Разглядываю гуляющих. В тот вечер бульвар показался мне непохожим на легенду о нем. Было полно красивых девушек, они липли к витринам модных лавок, попадавшихся на каждом шагу. Выглядели девушки отнюдь не бедно. Правда, попадались среди них и фигуры, будто наряженные в театральные костюмы оборвышей. Подчеркнуто неряшливые и грязные, эти костюмы, однако, обтягивали там, где нужно, и подчеркивали как раз то, что требовалось.
Арезки дернул меня за рукав.
— Вон рубашка, видишь?
Он показал мне в витрине рубашку — белую, тисненую, шелковистую, дорогую.
— Хочу эту рубашку.
— Но, Арезки, она стоит недельного заработка.
— Ну и пусть… Я куплю ее в ближайшую получку.
— Но в других магазинах есть тоже красивые, и намного дешевле.
— Это не то. Взгляни хорошенько. Такая рубашка на алжирце! Скажи, разве кто–нибудь может себе это представить?
Я заметила ему, что это просто упрямство.
— Во всяком случае, это не рубашка революционера.
— Уж конечно!
Еще несколько мгновений он мечтательно глядел на нее, потом сказал мне: «Пошли».
— Если бы я мог тебе объяснить это словами, чтоб ты поняла.
Мы переходили улицу, лавируя между машинами, и я ничего не ответила. На тротуаре он задержался и посмотрел на часы.
— У нас уже нет времени зайти куда–нибудь.
— Ну что ж, — сказала я покорно. — отложим на завтра.
— На послезавтра. Ой–ой, — прошептал он быстро, — оставь меня, иди вперед.
Я поколебалась. Он остановился, процедил сквозь зубы: «Живее». Мы приближались к перекрестку, где стояло несколько полицейских машин. Повернуть обратно уже не было возможности. Я подчинилась. Арезки сделал шаг влево, чтоб отстраниться от меня, и в этот момент его окликнули.

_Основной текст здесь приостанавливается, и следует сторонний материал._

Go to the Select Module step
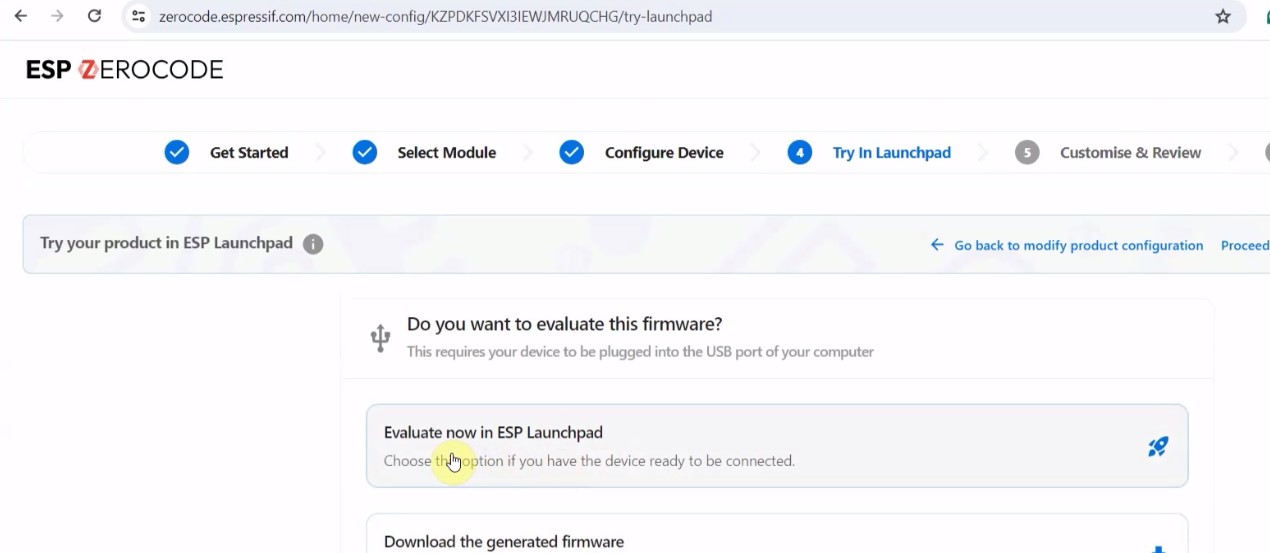Viewport: 1270px width, 553px height. 446,153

Я механически пересекла улицу. Когда я обернулась, его уже не было видно. Я не хотела уходить, не узнав, что произошло. Полицейские, рассыпавшись цепью вниз по улице, ловили всех проходивших арабов или смахивающих на арабов. Ночная жизнь на бульваре шла по–прежнему, студенты, подлинные и мнимые, фланировали, болтали.
Нужно было уходить. Увидеть Арезки не было надежды. Его, должно быть, запихнули в один из полицейских автобусов. Стоять неподвижно, приклеившись к витрине, значило только обратить на себя внимание.
На следующее утро Арезки на работу не пришел. Я мужественно проверяла машины. За моими движениями следили. Я решила подстеречь Люсьена в перерыв и все ему рассказать. Но он не показывался, а в столовую мне идти не захотелось.
В два часа, когда работа возобновилась после перерыва, Арезки был на месте. Его глаза сказали мне: «Да, это я. Терпение». Я почувствовала себя счастливой.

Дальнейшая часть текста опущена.